In part one, I discussed how, when we are asked to discuss our strengths, it is easy to create a barrier—a false humility. People then rationalize this by placing blame on their culture, personal anxiety, and a host of other reasons.
Here, in part two, is my argument for why non-avoidance of one’s strengths of character is important:
I have a friend whose highest strength is humility. Just as all of us overuse our character strengths from time to time, she overuses her humility. The result is people do not get a chance to know her. I tend to not know about her many accomplishments and positive experiences (or I end up finding out about them from others) because she does not readily share them. Thus, I feel as if I don’t know her as well as my other friends.
What I’m not saying:
I’m not advocating for selfish sharing that neglects the other person.
We must listen and empathize, for sure. These are foundational to healthy relationships. Instead, I am making a case for eliminating any excuses, shyness, or ways in which we might fool ourselves (e.g., believing that it’s not humble to share) so that we can put our best foot forward and connect more deeply with others.

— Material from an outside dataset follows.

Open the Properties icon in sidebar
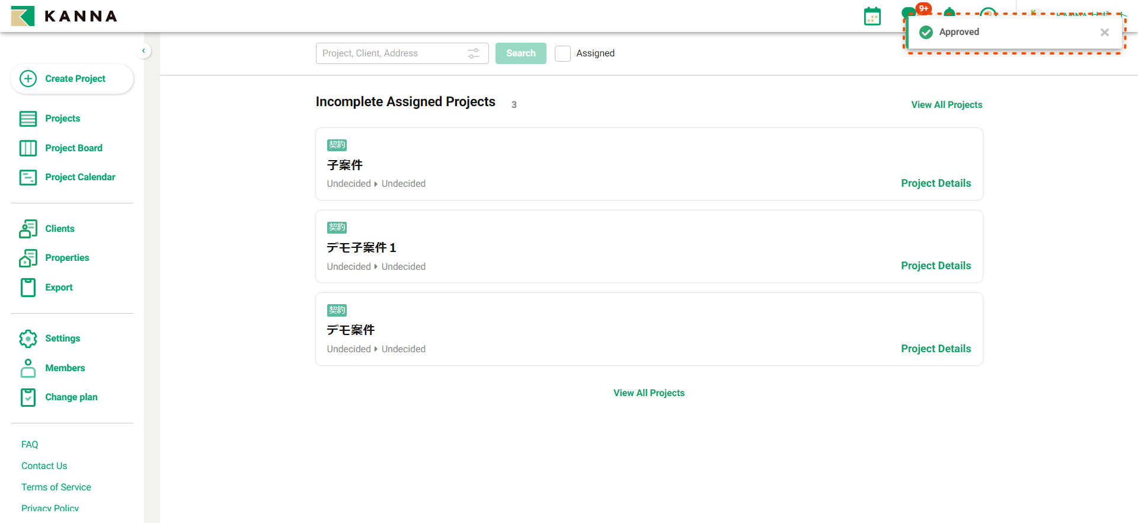Screen dimensions: 1138x523 point(28,258)
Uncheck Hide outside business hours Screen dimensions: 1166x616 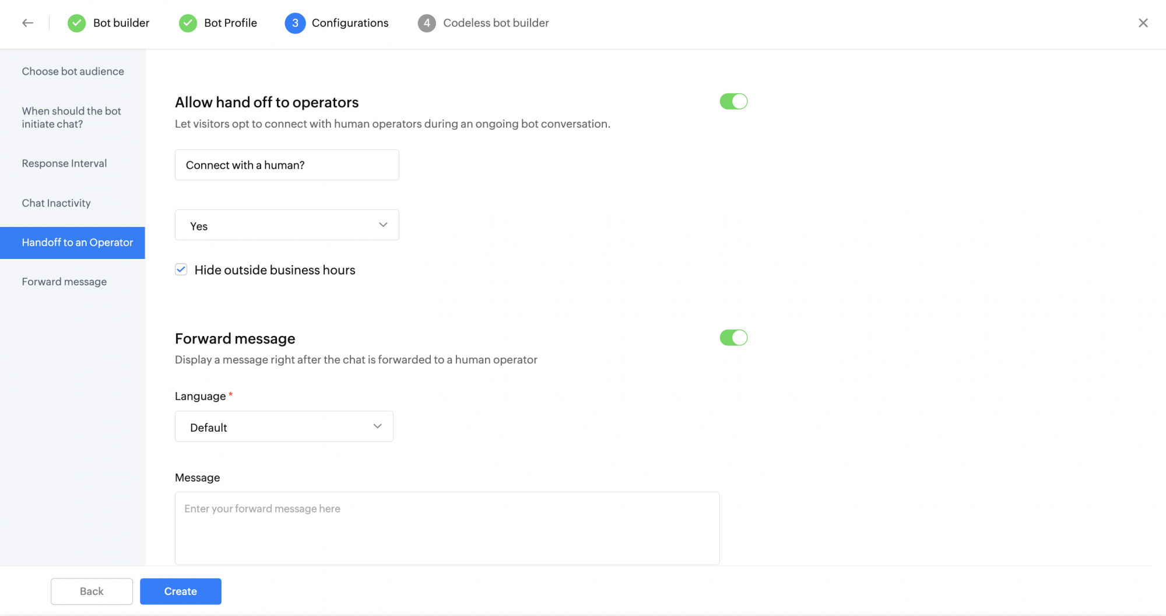pyautogui.click(x=181, y=270)
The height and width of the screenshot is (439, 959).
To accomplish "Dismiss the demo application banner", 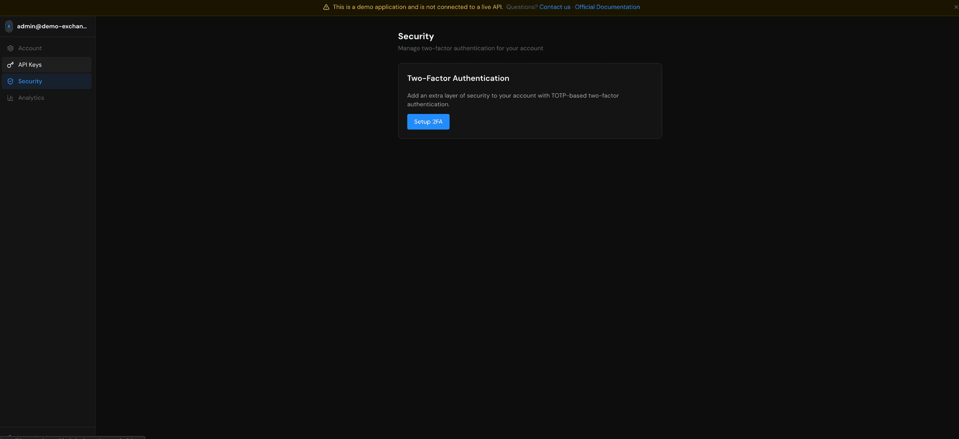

I’m not attacking humility.
In fact, quite the contrary. Humility scientists have found that a true humility is not captured by degrading ourselves, berating ourselves, keeping ourselves shut up, or being subservient, rather a true humility involves having a confident, strong self-esteem in which we can easily prioritize and turn the attention toward others. A humble person does not rely on the praise of others in order to feel better. For years I have emphasized the importance of this character strength, and the sharing of our strengths from a perspective of deep humility. Even though groups have occasionally laughed when I have argued for the importance of humility and the finding that it is one of the least common strengths around the world, I maintain it is a critically important strength and, as Everett Worthington calls it, a quiet virtue.
I’m not saying to be culturally insensitive or socially unintelligence.
Instead, I’m arguing that our ways of communicating with others needs to be more balanced, and it certainly needs to include more on strengths.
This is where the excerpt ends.